■ TASK INSTRUCTIONS: Continue the piece on UK breastfeeding rates and data below, picking up after its final sentence.

■ TEXT:
▬▬▬▬▬▬

To breastfeed or not to breastfeed? With last week’s Unicef UK report ‘Preventing Disease and Saving Resources’, the case in favour of mothers breast feeding babies until they are at least 6 months old seems to be stacking up and there’s a lot of international, national and local data on the subject.
International data? UNICEF data shows that UK breastfeeding rates are increasing but remain among the lowest in Europe. 81% of British babies are breastfed when they are first born, but the figure for 1-week old babies drops considerably and by 6-8 weeks, just under 50% of babies are still breastfed and by 6 months the figure is less than 2 % (although more are still receiving breast milk).
National data? the Department of Health (DoH)s’ Infant Feeding survey is run every 5 years.
Local data? There is a local case study in the UNICEF report. The DoH analyses local data too. Since 2008/09, each primary care trust has been required to submit quarterly data on the prevalence of breastfeeding at 6-8 weeks.
And now, there are cited data projecting health benefits (for example that 10,000 fewer young children a year would require hospital treatment), and data projecting at least £ 31 m savings for the NHS (due to lower incidences of some cancers in women who have breastfed and in illness in babies breastfed for longer).

▬▬▬▬▬▬

■ COLLECTED DATA:

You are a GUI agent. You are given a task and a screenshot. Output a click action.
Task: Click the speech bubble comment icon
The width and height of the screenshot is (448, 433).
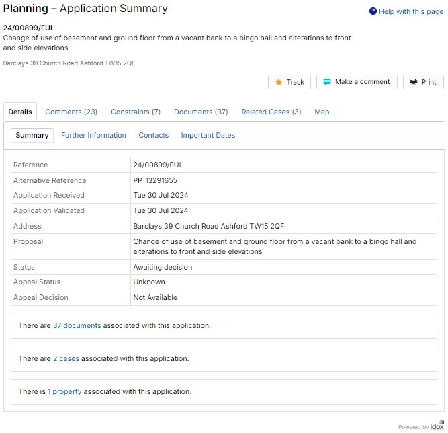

▬▬▬▬▬▬

■ OUTPUT OF THE EXERCISE:
The rate of breastfeeding is a sensitive issue with complex societal, family, health (and now economic) aspects. But whilst statistical findings may build a body of evidence, how to feed their children remains a mother’s choice. The statistical findings of this report and other sources of data should not be viewed as advocacy or weapons with which to target mothers who do not breast feed but as knowledge to support well-informed debate.
An Independent article, ’How women feed babies isn’t just about statistics’ puts this case clearly. However, references in the same article, to “mind-boggling statistics” and to those statistics leaving mothers “feeling they have put their child’s health at risk” are less helpful. So, let’s not make statistics the bogey man in this debate. Statistics are the information in numbers. More enlightening than ‘boggling’ and they serve an important purpose in public discourse and the development of policy.